2. The patient, with a behavioral health provider and medical assistant, completes a questionnaire and screening packet;
3. The behavioral health provider then determines the intensity of the necessary intervention based on the screening;
4. The Care Team, led by the PCP, is activated – treatment is planned and implemented, including facilitating connection to the community and specialty care if needed. This also includes consultation on drug therapy management with a pharmacist who is also part of the team.
The behavioral health provider also educates members of the care team on documentation, coordination and treatment support for behavioral health concerns. Providence began developing the fully integrated PCMH model at four of our PMG clinic sites, with three additional clinic pilot sites scheduled to be on line by September of 2011.
The PCMH integration initiative will measure effectiveness using a variety of metrics, including:
• Improvement in patients’ Patient Health Questionnaire (PHQ-9) scores from first to last session with their behavioral health provider;
• Patient and provider satisfaction improvement;
• Reduction of Emergency Department (ED) visits for patients seen by the behavioral health provider;
• Reduction of hospital visits for patients seen by the behavioral health provider
• Improvement in chronic care conditions for those patients seen by the behavioral health provider;
• Process and other measures, such as number of handoffs to behavioral health specialist, average time to initial appointment with behavioral health specialist, percentage of use of community support networks and medication adherence.
For the patient, the team approach provides for a comfortable, connected experience in which his or her whole person can be addressed in the clinic visit: the care team knows them, cares for them and eases their journey to improved health.
Conclusion: Implications for the VA Health Care System
Despite the significant challenges resulting from low reimbursement and inadequate numbers of mental health providers in the communities, Providence has remained steadfast in its commitment to behavioral health as a priority service line program in Oregon. Integrating behavioral health into the medical home model will provide an important, seamless point of access for patients – particularly those whose medical concerns are intertwined with a mental health condition, in some cases one that is undiagnosed.
The VA health system, in our view, has both an imperative and unique opportunity to fully integrate behavioral health care into its delivery models. According to recent statistics, 48 percent of veterans returning from duty in Afghanistan and Iraq are diagnosed with a mental health condition.
Over the past two decades, the VA has greatly strengthened its primary care capacity and has taken important steps by developing integrated health networks across the nation and re-focusing the system on population-based care delivery, rather than a hospital-oriented system. From 1995 to 2005, the VA expanded its primary care access points by 350 percent. The VA has been a leader in the use of electronic medical records (EMRs) and automating care processes.

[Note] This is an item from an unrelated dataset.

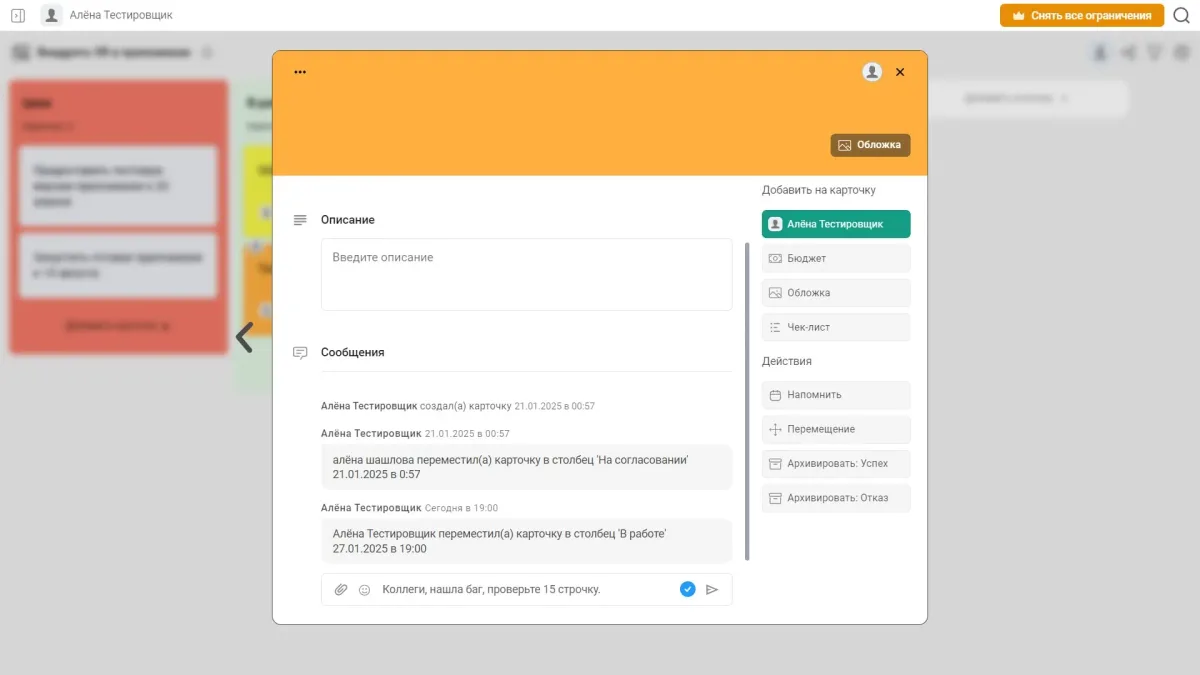Click Снять все ограничения button
The width and height of the screenshot is (1200, 675).
point(1082,15)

Additionally, the VA health system’s utilization of employed physicians provides a key structural component that allows the system to integrate its service lines more rapidly – including behavioral health. By emphasizing the primary care clinic setting as the focal point of diagnosis, care planning and referral for veterans’ health concerns, there is a strong opportunity to create a more comfortable, safe and efficacious environment to meet their needs.
It is our hope that the Providence experience in clinically integrating behavioral health with physical health in our Oregon region can offer some perspective that will benefit the VA health system as it moves forward in redesigning care systems and structures in order to better serve the current and future health needs of America’s military veterans.
Thank you for the opportunity to speak to you today.